My Texas welcoming committee

That song from the Disney movie Frozen keeps popping into my head. You know the one every man, woman, and child has been singing since the movie came out: “Let it go, let it go…”

It’s not easy letting go of my entire life as I have known it for the past 28+ years in Virginia. It’s definitely a process. I hit the road nearly a week ago, leaving behind my house and most of my possessions, all my wonderful friends, my precious dog Cody (that was really tough), my beautiful state of Virginia where I’ve now lived more than half my life, and, most importantly, my son (which I’ve written about in previous posts).

Letting go of all this is definitely a spiritual practice for me. I realized the magnitude of my decision as soon as I drove over the Texas border and started to cry. It happened when I saw the “Welcome to Texas” sign. Or maybe it was the “Ammo to Go” sign that did it. But it happened suddenly and spontaneously. With no advance warning like you usually get when you know the tears are coming. The irony of this trip had suddenly hit me. The last time I drove through Texas was 1986 when my husband and I were relocating from South Texas to Virginia. A move we desperately wanted to make. Nothing against Texas, but the year and a half we had spent there was not pleasant. We were ready to move on. I remember feeling excited and full of anticipation, happy to be returning to the East Coast and beginning a new life in a new state.

At the time I never thought I’d return to Texas. Certainly not to live here again. That’s how I know this decision is not coming from me. Nor is it of me. But choosing to live in Texas to work with homeless women and their children for at least a year feels right. The decision is a good one for me.

Still, I fluctuate between feeling the sadness of all I’ve left behind, along with the anxiety of my inner child who thinks I’m a little crazy, to feeling the joy and anticipation of following my heart’s calling. I’ve been staying with my dear cousin Joyce in Austin to visit and relax a little before beginning my year-long lay missionary service. She and her husband live on a golf course where deer come to feed throughout the day. It’s been a much-needed respite. But one of her two little dogs, Cupper, reminds me of my personality. One minute he loves me, wags his tail and is fully receptive of my affection. The next he backs away from me, growling as if he wants nothing to do with me. Joyce jokes and says he’s bipolar. I don’t know much about that, but I do sort of relate to his personality these days.

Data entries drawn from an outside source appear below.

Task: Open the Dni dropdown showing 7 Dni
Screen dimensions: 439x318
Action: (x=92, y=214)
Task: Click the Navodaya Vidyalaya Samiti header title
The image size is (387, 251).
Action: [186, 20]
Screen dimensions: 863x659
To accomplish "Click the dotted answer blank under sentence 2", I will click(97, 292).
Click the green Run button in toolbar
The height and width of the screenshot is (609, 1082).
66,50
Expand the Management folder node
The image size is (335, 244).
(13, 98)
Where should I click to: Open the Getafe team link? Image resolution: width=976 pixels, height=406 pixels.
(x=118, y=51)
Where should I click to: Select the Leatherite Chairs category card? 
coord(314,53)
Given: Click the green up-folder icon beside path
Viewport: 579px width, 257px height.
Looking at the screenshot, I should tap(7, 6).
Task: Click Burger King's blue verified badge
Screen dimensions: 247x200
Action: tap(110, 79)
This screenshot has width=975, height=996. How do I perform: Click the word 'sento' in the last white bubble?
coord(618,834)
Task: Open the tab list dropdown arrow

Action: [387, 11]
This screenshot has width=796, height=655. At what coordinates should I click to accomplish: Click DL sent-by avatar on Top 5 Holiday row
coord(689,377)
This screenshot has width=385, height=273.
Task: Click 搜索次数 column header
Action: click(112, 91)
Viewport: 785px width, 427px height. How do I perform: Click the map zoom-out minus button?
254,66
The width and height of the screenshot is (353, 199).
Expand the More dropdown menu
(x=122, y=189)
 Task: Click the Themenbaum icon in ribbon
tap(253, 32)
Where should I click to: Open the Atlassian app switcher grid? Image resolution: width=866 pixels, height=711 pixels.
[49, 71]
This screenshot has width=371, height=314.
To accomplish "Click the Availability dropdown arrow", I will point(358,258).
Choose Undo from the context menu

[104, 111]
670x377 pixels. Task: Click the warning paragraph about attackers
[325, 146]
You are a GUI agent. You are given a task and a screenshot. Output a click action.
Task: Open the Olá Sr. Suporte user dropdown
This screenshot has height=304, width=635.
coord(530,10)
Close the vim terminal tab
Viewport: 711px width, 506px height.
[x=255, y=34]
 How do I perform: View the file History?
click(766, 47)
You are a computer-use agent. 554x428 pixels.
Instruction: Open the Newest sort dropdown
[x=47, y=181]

Not to say that I want to change my mind in any way, shape, or form. It’s just that so many questions pop up about my home in Virginia. Did I remember to do this or that before I left? Did I remember to take everything I needed? Should I have left that behind? And on and on until that refrain “Let it go” sails through my mind again.

It’s a good song really. And a good reminder that following a calling involves trust. It’s a choice I choose to make. I choose to trust the Loving Presence that brought me here. I choose to trust that I’ll be given what I need every step of the way as I follow the guidance of a higher self. Not that small, fear-based ego self that wonders if I turned off the stove.